A Bergamo i Legnanesi sono di casa, ormai. L'abbiamo già scritto, è vero. Ma più che l'evidenza non si può scrivere: la prima replica di «Lasciate che i pendolari vengano a me», al Creberg Teatro Bergamo, è andata esaurita.

A Bergamo i Legnanesi sono di casa, ormai. L'abbiamo già scritto, è vero. Ma più che l'evidenza non si può scrivere: la prima replica di «Lasciate che i pendolari vengano a me», al Creberg Teatro Bergamo, è andata esaurita.
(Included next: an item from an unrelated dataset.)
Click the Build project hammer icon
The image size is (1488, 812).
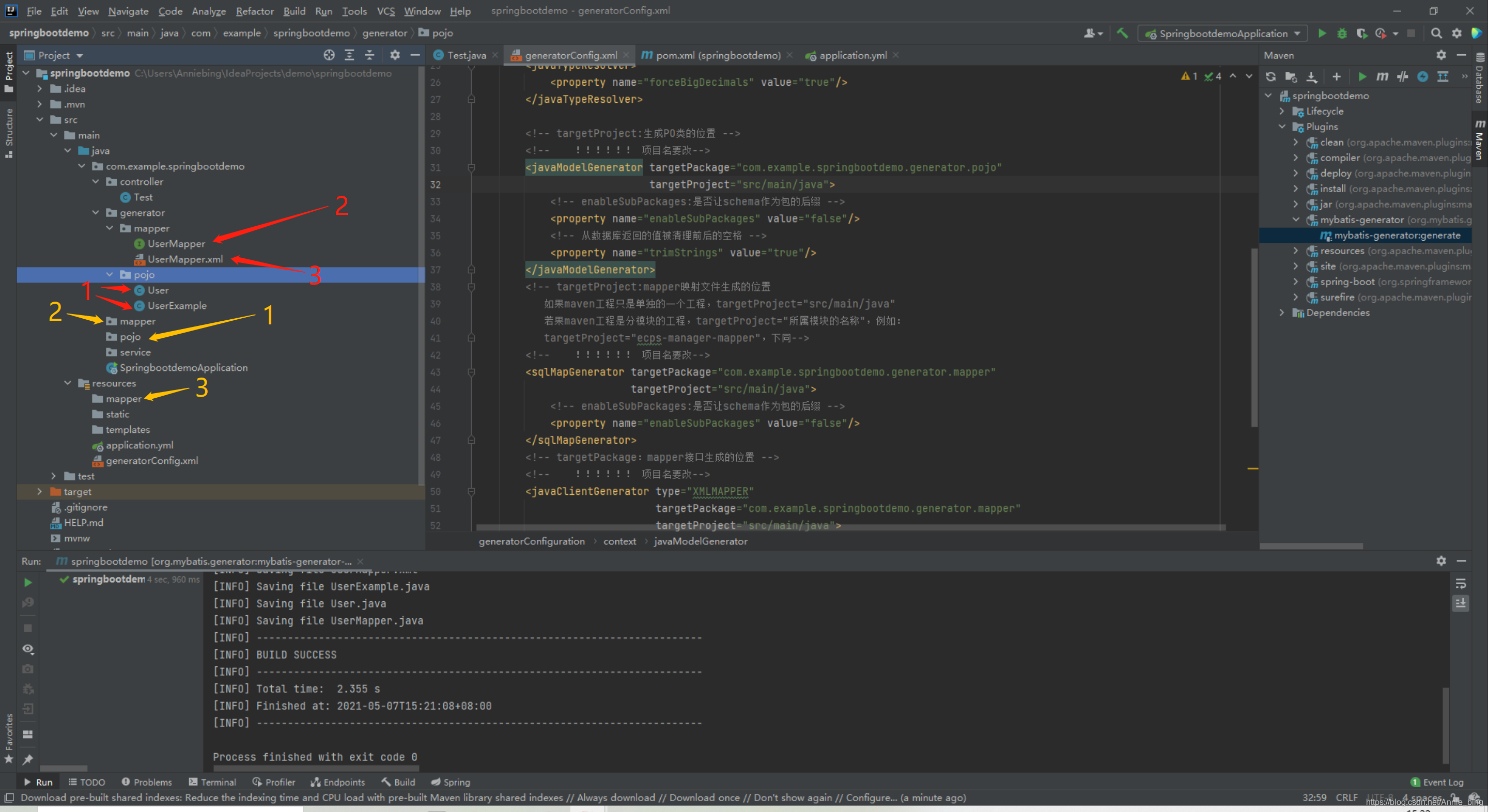1122,34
E tutto esaurito sarà anche lunedì e martedì, se gli ultimi biglietti saranno venduti, come pare prevedibile. Vuol dire 4.500 spettatori in tre giorni, con uno spettacolo che in fondo dispensa gli stessi ingredienti di sempre: il triangolo comico Teresa-Giovanni-Mabilia, l'uso di schemi antichi della comicità all'italiana come la farsa, gli intermezzi cantati e ballati come nelle vecchie riviste, la passerella alla fine del primo come del secondo tempo. In realtà qualcosa di diverso c'è.
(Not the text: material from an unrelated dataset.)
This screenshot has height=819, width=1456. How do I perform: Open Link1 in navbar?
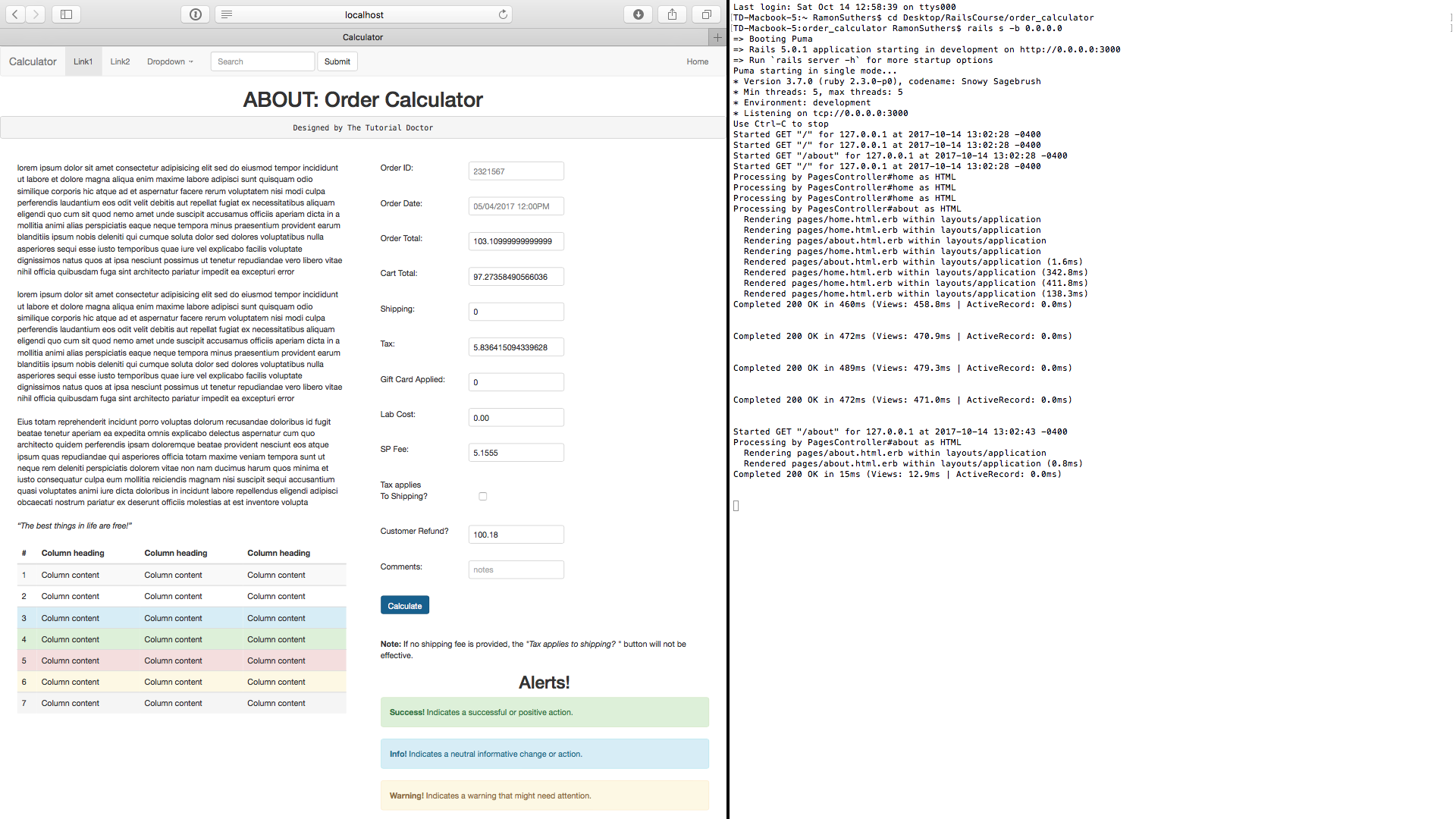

Ormai i Legnanesi sono questione di sfumature, di aggiustamenti, di affinamenti. «Lasciate che i pendolari vengano a me» è una produzione dal ritmo più compatto, che non lascia spazio a pause o a cali di tensione. Non è facile, in tre ore abbondanti.

E i quadri musicali ci sembrano anche più ricchi e curati del solito, come quello dedicato al circo (con un affettuoso tributo alla regina della pista, Moira Orfei) alla fine del primo tempo e l'omaggio a Fellini nel secondo. Il fatto è che in queste ultime due stagioni i Legnanesi stanno finendo di prendere coscienza di quello che sono.

La compagnia fondata da Felice Musazzi - e diretta ora da Antonio Provasio, Enrico Dalceri e Luigi Campisi, alias la Teresa, la Mabilia e il Giovanni - non è soltanto l'ultimo avamposto del dialetto milanese (anzi, legnanese). Né è solo il ricordo del piccolo mondo delle case di ringhiera e dei contadini diventati operai. È anche l'ultima compagnia di rivista italiana.